For HIDDEN®, his Instagram feed remains the pinnacle of the brand, which he frantically updates at least 10 times per day. But the past six months has seen the creative slowly expand into customer-facing design, tees, hoodies, totes, Nike Air Force 1s, and homeware.

Alongside his personally designed products, HIDDEN® has also leveraged his tight network of like minded accounts to creatively collaborate on joint ventures, like that with VANDY® in 2019 as well as the “HIDDEN® Design Competitions” which he uses as a way to discover and celebrate emerging talent.
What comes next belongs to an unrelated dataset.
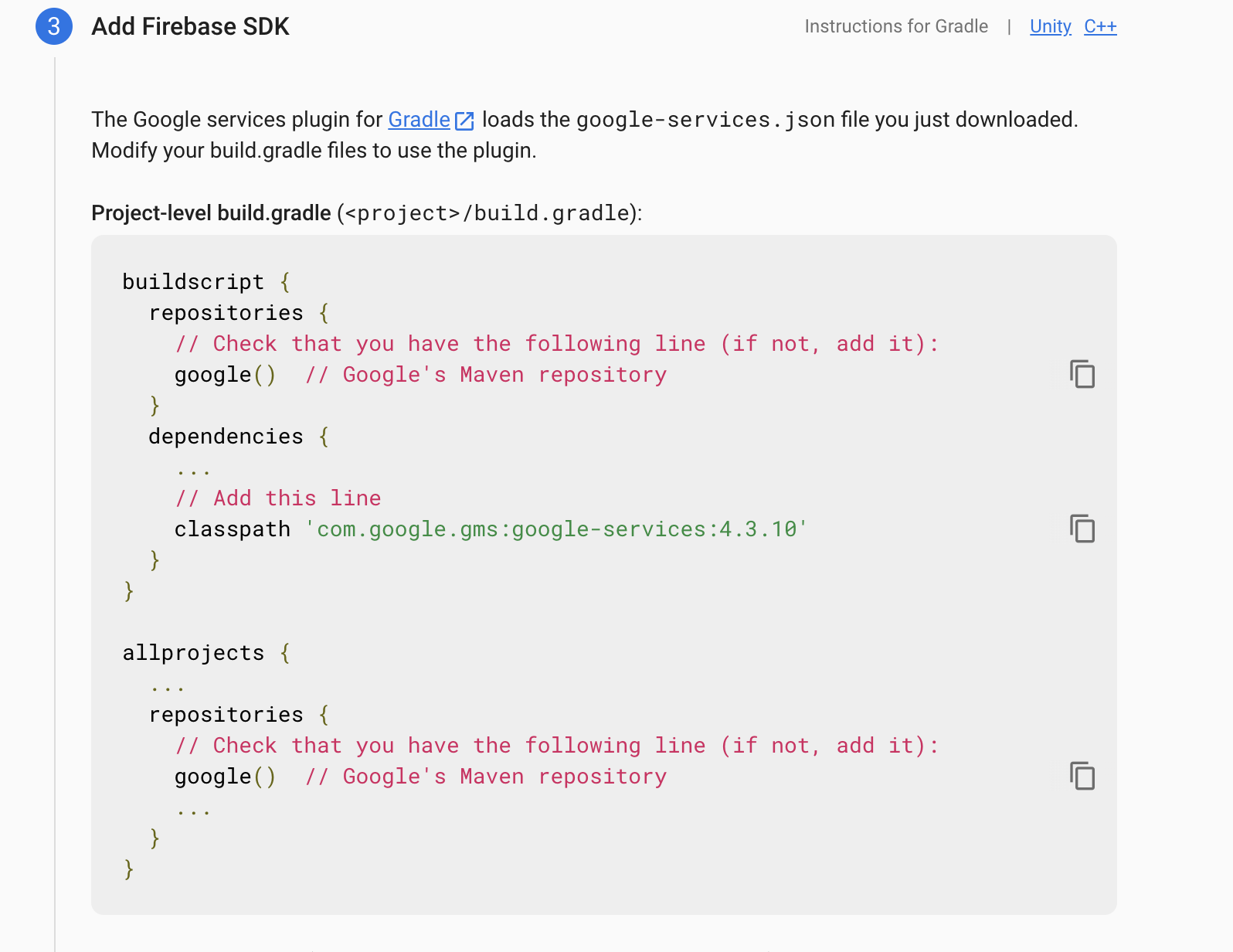This screenshot has height=952, width=1233.
Task: Copy the allprojects google() repository line
Action: point(1082,776)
We set aside some time with the elusive tastemaker behind the account to learn more about his design studio set-up, how Instagram curators are changing the definition of the modern influencer, and how he’s evolved his platform.

View this post on Instagram

#jdilla

A post shared by HIDDEN® (@hidden.ny) on

How would you describe HIDDEN® to someone who has never visited it before?

An immersive view into fashion and music culture from the past, present and future.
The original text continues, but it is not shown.